We know apps like Tinder are very popular, and we know why and how people say they use them when we’re chatting to our friends in the pub. But do these results tally with “the data”?
Kinsey Institute recently released a report where they gathered 140,000 survey responses from 198 countries throughout June 2017 entitled “Technology & Modern Sexuality”.
Let’s start at the beginning: finding a date. Around 30% of the respondents used dating apps, this average being only a touch below the 34% of people who have used a dating app in America. Swedes took the top spot with 46% while Russian’s think the old ways are the best, only 3% reported using apps for hook-ups.
But people may not be using these apps for the reason you initially think. 18% of Americans use dating apps to find a long-term relationship compared to only 11% who use them for one-night stands and just 9% who are out for a “friends with benefits” situation.
“Using apps to find either long-term or short-term partners, but not friends with benefits, may signal a reliance on tech/apps for either commitment or spontaneity, but not for regular sex with no romantic connection.” said Amanda Gesselman, Research Scientist at the Kinsey Institute, in the report.
So you’ve got your date, now what? Well, lots of varied and complicated stuff, but given this report is about sex we’ll jump straight to that. The next section was on who uses apps to learn about sex… I don’t know how broadly one can define “research” but the average was 18%. The chinese topped this one, 32% saying they’d used apps to learn about sex, with only 11% of the presumably already world-wise Singaporeans having reported the same.
Interestingly, but perhaps predictably, there was a big gender split on this one: 27% of men said they’d use apps to learn about sex (lest we have to talk about it) compared to only 18% of women. And there was basically no difference between more or less sexually experienced respondents learning about sex through apps, I guess horizons are there to be broadened.
And here we come to sexting, some of the most interesting numbers; a whopping 67% of respondents said they had sexted; this is a huge increase from a previous survey the study cites, in which only 21% of respondents said they had sexted.

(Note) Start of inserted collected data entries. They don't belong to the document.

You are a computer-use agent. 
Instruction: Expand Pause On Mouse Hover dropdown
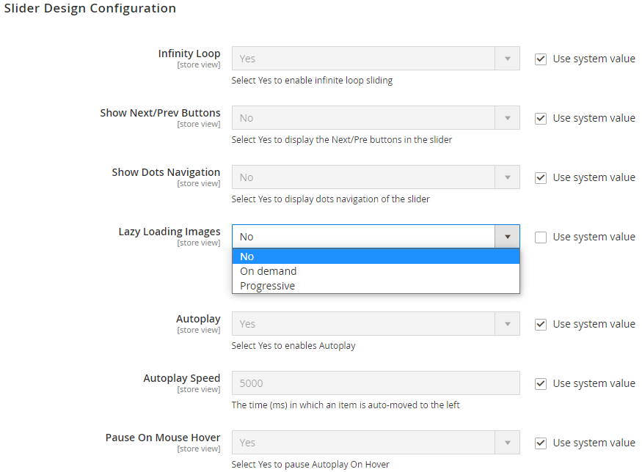[x=376, y=443]
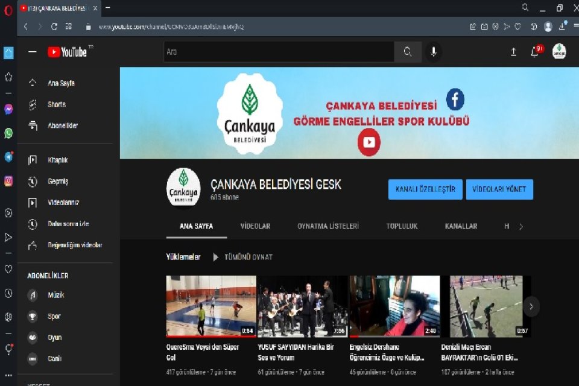Image resolution: width=579 pixels, height=386 pixels.
Task: Click the VİDEOLARI YÖNET button
Action: point(499,189)
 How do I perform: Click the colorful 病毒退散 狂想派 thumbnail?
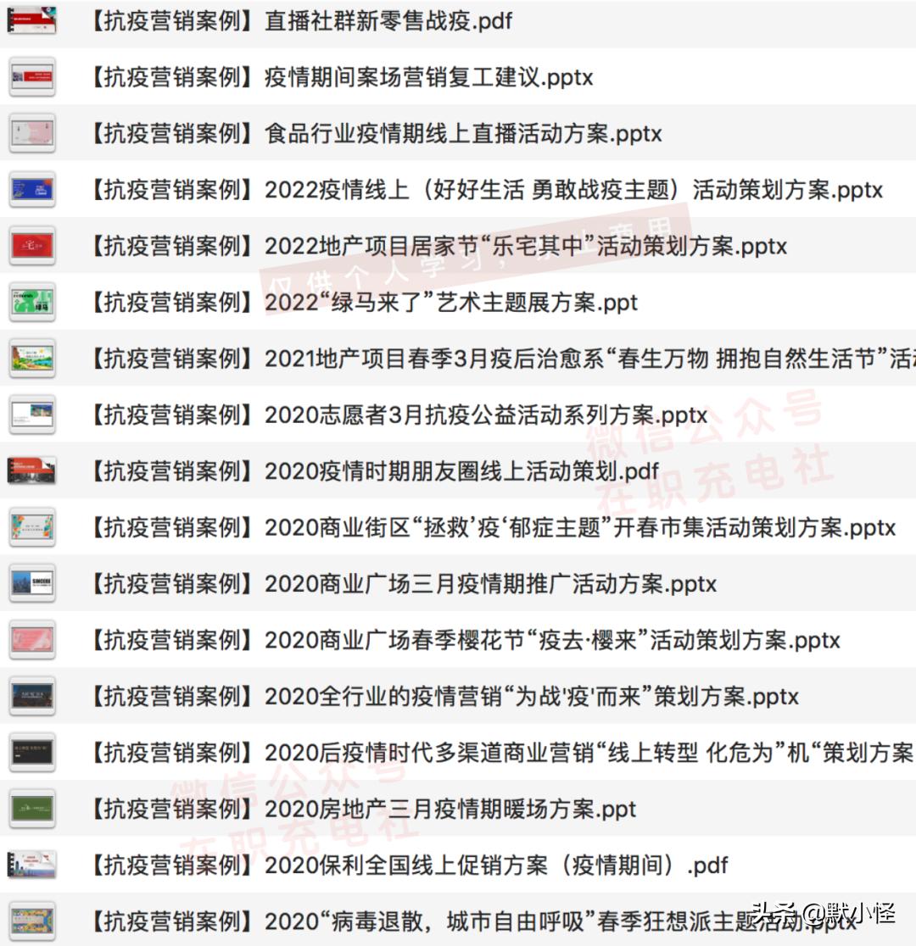tap(31, 921)
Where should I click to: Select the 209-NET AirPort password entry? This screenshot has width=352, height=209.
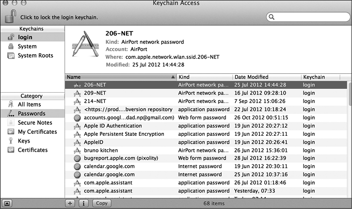point(95,93)
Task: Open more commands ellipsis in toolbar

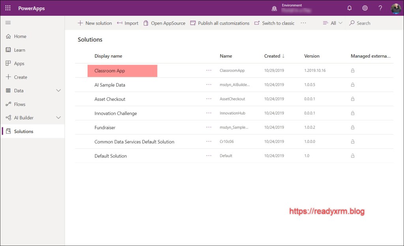Action: coord(303,23)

So technology, it seems, is changing our behaviour.
In other sexting news, 65% of American sexting is still done via SMS with Snapchat behind at 38%, though this may speak to respondent’s propensity to sext via conversation or pictures. Having said that the age cohorts are entirely predictable, Snapchat being the preferred medium amongst 18-20 year olds (43%) tailing off amongst 25-34 year olds (16%) and bottoming out among 35-44 year olds (5%).
Japan and South Korea are the least likely to sext (30% and 34% respectively), way behind the US and South Africa who take the top two spots (74% and 77% respectively).
Of respondents who identified as heterosexual 28% used dating apps which compares to between 44% and 55% for those identifying as bi/pansexual, homosexual or queer. The study cited the higher proportion of open relationships in the LGBT community – (8-15%) compared to the average across all sexual orientations (3%) as a potential cause for this. Though one is tempted to wonder whether it’s simply because the LGBT community still feels a lack of acceptability, making online date-finding less stressful.
So, overall some revealing stuff. It looks like technology is unearthing latent tendencies. Some gender and age splits probably confirm pre-existing assumptions. And as far as the rest goes… well, you now know where you sit in comparison to the averages.